Dataset records:
=== Section Start ===

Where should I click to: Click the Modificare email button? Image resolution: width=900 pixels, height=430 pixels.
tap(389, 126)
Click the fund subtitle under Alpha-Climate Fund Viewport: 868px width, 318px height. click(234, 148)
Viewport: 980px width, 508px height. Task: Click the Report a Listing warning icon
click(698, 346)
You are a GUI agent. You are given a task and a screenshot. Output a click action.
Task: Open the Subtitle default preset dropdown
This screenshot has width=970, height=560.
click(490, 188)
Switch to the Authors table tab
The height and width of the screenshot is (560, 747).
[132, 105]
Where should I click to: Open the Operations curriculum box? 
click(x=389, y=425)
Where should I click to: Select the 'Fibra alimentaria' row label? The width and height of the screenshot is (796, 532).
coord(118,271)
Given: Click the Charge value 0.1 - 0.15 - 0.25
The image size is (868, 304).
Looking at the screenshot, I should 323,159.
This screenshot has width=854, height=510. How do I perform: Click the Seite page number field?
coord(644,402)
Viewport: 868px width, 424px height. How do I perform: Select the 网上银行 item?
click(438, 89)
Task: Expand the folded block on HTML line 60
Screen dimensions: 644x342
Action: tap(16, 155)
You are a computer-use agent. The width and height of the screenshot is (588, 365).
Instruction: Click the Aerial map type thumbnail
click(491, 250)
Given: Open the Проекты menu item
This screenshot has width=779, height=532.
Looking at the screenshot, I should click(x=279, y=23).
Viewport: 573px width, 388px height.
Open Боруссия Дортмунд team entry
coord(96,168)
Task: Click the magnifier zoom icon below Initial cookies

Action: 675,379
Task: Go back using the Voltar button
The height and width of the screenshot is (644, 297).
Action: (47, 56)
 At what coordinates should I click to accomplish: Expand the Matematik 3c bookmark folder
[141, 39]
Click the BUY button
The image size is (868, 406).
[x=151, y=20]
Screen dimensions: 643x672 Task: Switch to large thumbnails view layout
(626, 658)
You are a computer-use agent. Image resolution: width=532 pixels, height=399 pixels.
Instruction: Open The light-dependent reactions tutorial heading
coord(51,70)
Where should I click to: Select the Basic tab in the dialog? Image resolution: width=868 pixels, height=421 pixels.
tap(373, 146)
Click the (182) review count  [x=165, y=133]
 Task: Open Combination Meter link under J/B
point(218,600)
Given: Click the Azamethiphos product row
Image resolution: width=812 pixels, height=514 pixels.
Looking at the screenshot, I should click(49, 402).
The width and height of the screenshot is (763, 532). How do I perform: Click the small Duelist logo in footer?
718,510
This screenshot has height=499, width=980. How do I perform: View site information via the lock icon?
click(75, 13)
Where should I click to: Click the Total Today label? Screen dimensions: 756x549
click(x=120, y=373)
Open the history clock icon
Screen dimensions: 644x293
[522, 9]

=== Section End ===

Your assignment
The records above are to be given again in full, word for word.

Answer for the task
Where should I click to: Click the Modificare email button? Image resolution: width=900 pixels, height=430 pixels.
tap(389, 126)
Click the fund subtitle under Alpha-Climate Fund Viewport: 868px width, 318px height. click(234, 148)
Viewport: 980px width, 508px height. Task: Click the Report a Listing warning icon
click(698, 346)
You are a GUI agent. You are given a task and a screenshot. Output a click action.
Task: Open the Subtitle default preset dropdown
This screenshot has width=970, height=560.
click(490, 188)
Switch to the Authors table tab
The height and width of the screenshot is (560, 747).
[132, 105]
Where should I click to: Open the Operations curriculum box? 
click(x=389, y=425)
Where should I click to: Select the 'Fibra alimentaria' row label? The width and height of the screenshot is (796, 532).
coord(118,271)
Given: Click the Charge value 0.1 - 0.15 - 0.25
The image size is (868, 304).
Looking at the screenshot, I should 323,159.
This screenshot has width=854, height=510. How do I perform: Click the Seite page number field?
coord(644,402)
Viewport: 868px width, 424px height. How do I perform: Select the 网上银行 item?
click(438, 89)
Task: Expand the folded block on HTML line 60
Screen dimensions: 644x342
Action: tap(16, 155)
You are a computer-use agent. The width and height of the screenshot is (588, 365).
Instruction: Click the Aerial map type thumbnail
click(491, 250)
Given: Open the Проекты menu item
This screenshot has width=779, height=532.
Looking at the screenshot, I should click(x=279, y=23).
Viewport: 573px width, 388px height.
Open Боруссия Дортмунд team entry
coord(96,168)
Task: Click the magnifier zoom icon below Initial cookies

Action: 675,379
Task: Go back using the Voltar button
The height and width of the screenshot is (644, 297).
Action: (47, 56)
 At what coordinates should I click to accomplish: Expand the Matematik 3c bookmark folder
[141, 39]
Click the BUY button
The image size is (868, 406).
[x=151, y=20]
Screen dimensions: 643x672 Task: Switch to large thumbnails view layout
(626, 658)
You are a computer-use agent. Image resolution: width=532 pixels, height=399 pixels.
Instruction: Open The light-dependent reactions tutorial heading
coord(51,70)
Where should I click to: Select the Basic tab in the dialog? Image resolution: width=868 pixels, height=421 pixels.
tap(373, 146)
Click the (182) review count  [x=165, y=133]
 Task: Open Combination Meter link under J/B
point(218,600)
Given: Click the Azamethiphos product row
Image resolution: width=812 pixels, height=514 pixels.
Looking at the screenshot, I should click(49, 402).
The width and height of the screenshot is (763, 532). How do I perform: Click the small Duelist logo in footer?
718,510
This screenshot has height=499, width=980. How do I perform: View site information via the lock icon?
click(75, 13)
Where should I click to: Click the Total Today label? Screen dimensions: 756x549
click(x=120, y=373)
Open the history clock icon
Screen dimensions: 644x293
[522, 9]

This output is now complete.